What we could really do with at the moment is something cheery to lift our spirits in the face of strikes, holiday chaos, inflation and the rest. And what did we get last night? James Nesbitt.

He’s a fine actor, but nobody does despair like him. For added gloom, he was playing a detective (of course he was) in a thriller adapted from a harrowing Scandi noir.

The original version of Suspect (C4) was a Danish hit called Forhoret (‘Interrogation’). Nesbitt plays DS Danny Frater, who arrives at the mortuary one day on a routine inquiry and discovers that the body on the slab is his estranged daughter, Christina.

The following moments were gruelling and tense even by the rigorous standards that Nesbitt sets in this exacting field.
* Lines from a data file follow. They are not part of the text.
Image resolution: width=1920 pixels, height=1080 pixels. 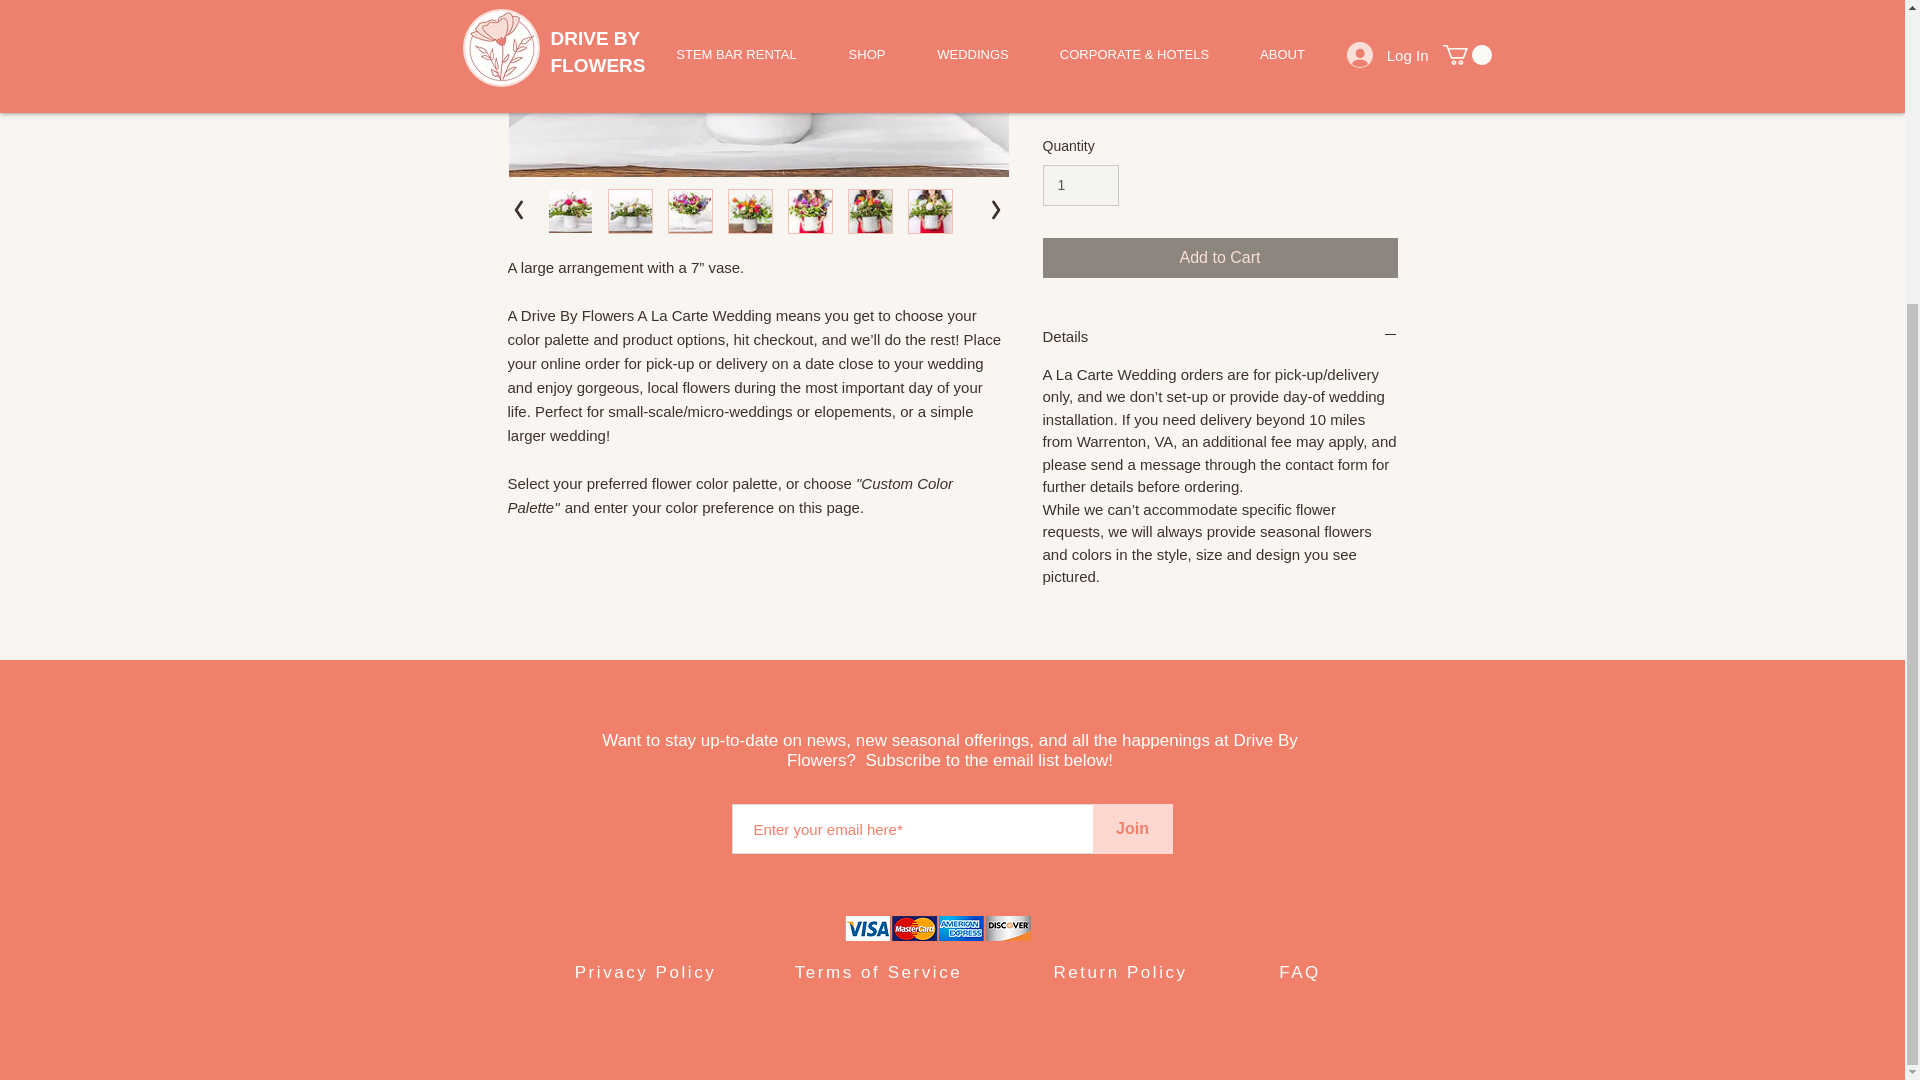 What do you see at coordinates (1220, 11) in the screenshot?
I see `Select` at bounding box center [1220, 11].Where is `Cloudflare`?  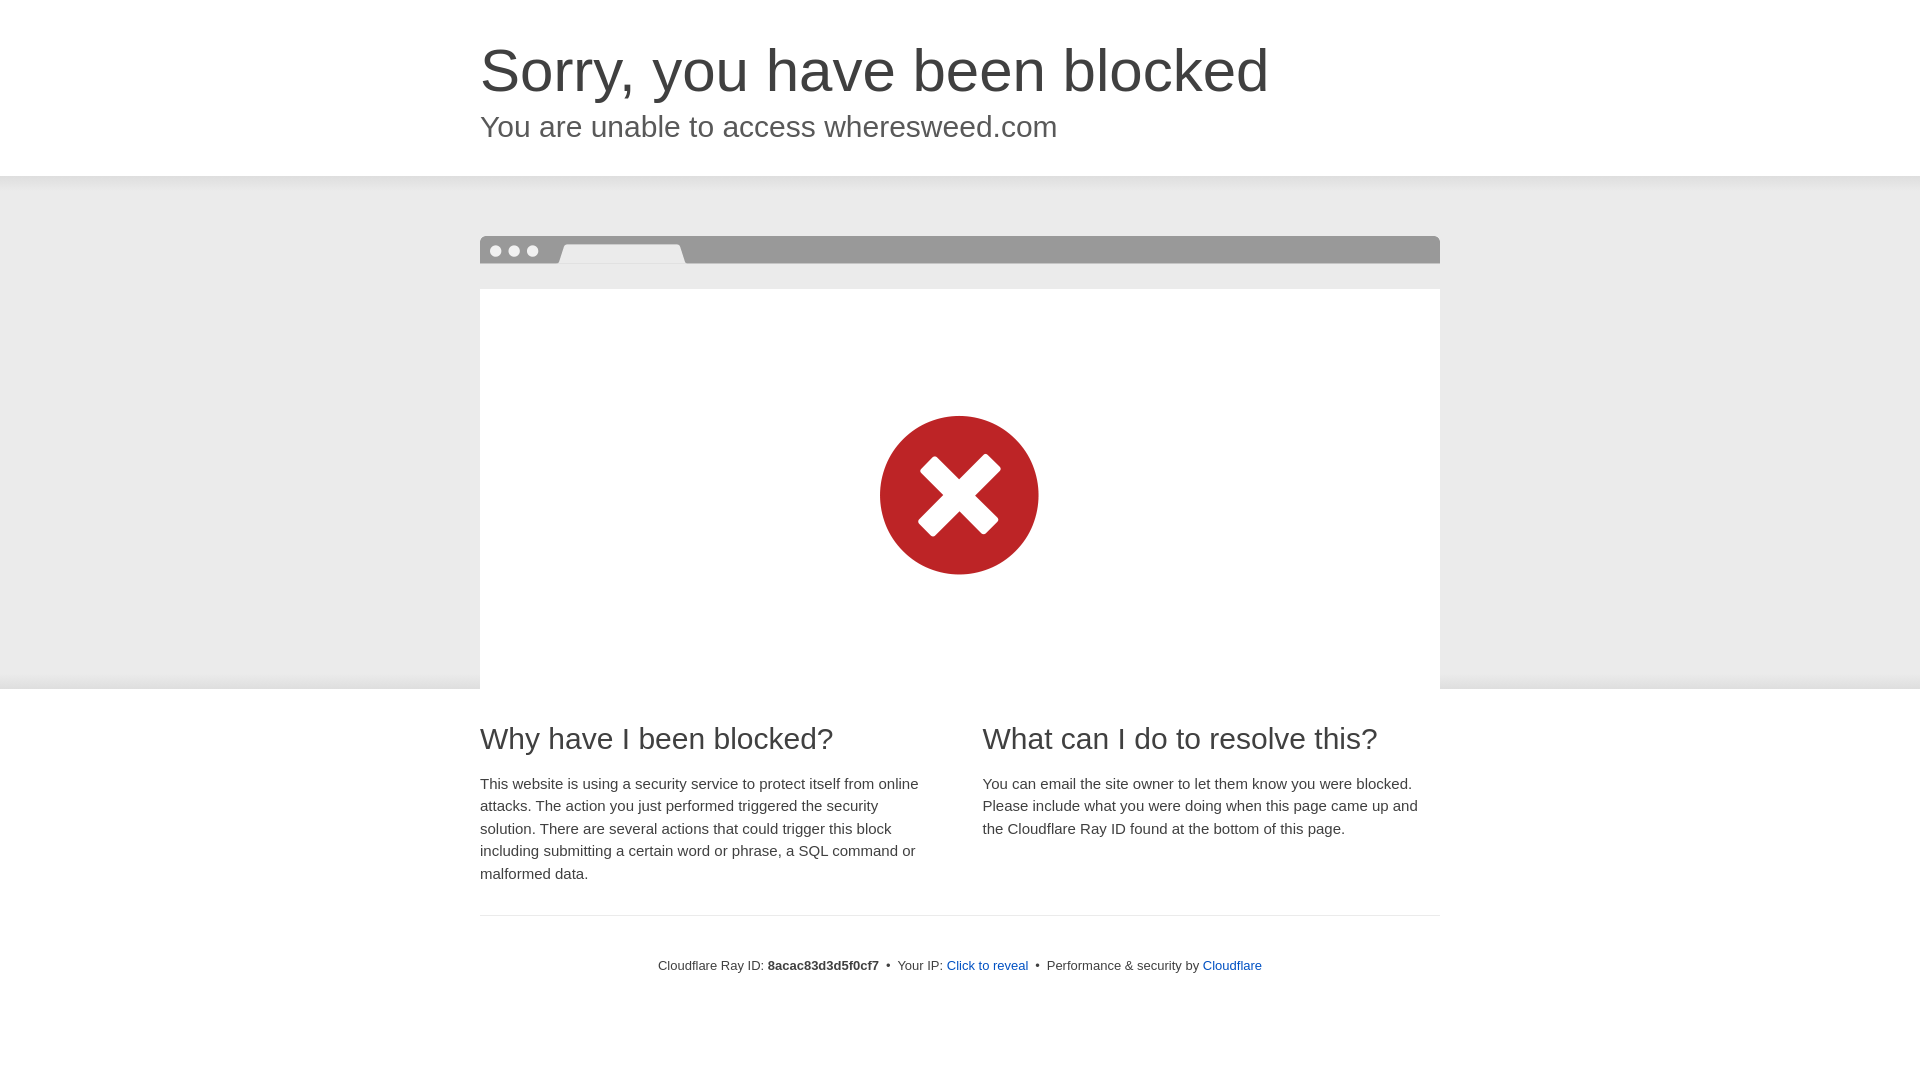 Cloudflare is located at coordinates (1232, 965).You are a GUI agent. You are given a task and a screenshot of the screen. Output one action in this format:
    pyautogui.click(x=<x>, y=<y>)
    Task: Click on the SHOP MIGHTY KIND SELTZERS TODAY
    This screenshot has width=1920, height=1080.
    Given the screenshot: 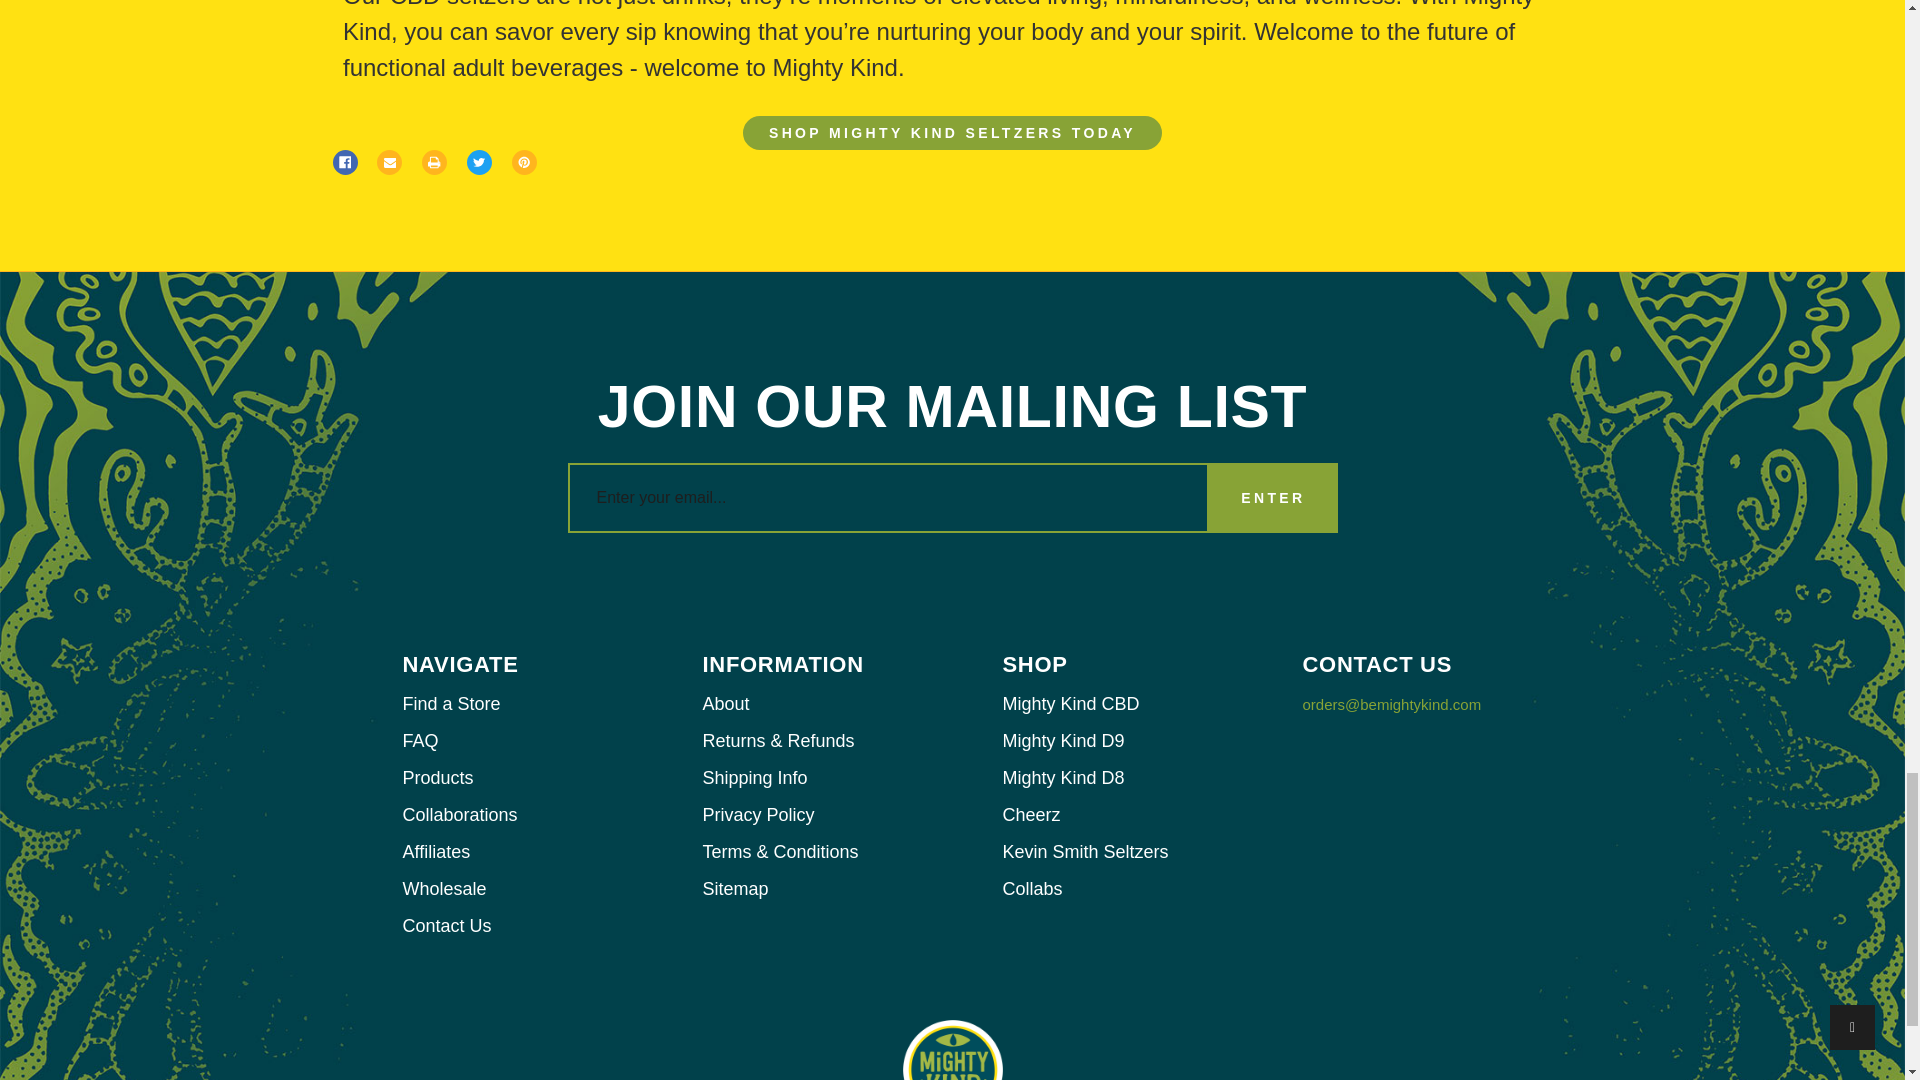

His face almost collapsed in front of us.

Pathologist Joely Richardson insisted that Christina hanged herself, but Danny is a maverick detective with a chaotic personal life and so, under the rigid rules of TV drama, he naturally thinks it was murder.

By the end of last night’s two episodes, he had discovered that Christina, supposedly an events manager, owned a suspiciously swanky flat.

Also, what is her connection with a lap-dancing club? And has she been dealing drugs?

Nesbitt was excellent; he always is. But what was remarkable about Suspect was the stripped-back, bare format.

It had an almost theatrical feel, with each episode played mostly as a set-piece scene between Nesbitt and one other actor.

It was also unusual to see Danny and Christina’s wife sharing a cigarette in episode two. At least until Danny remembered: ‘I don’t really smoke.’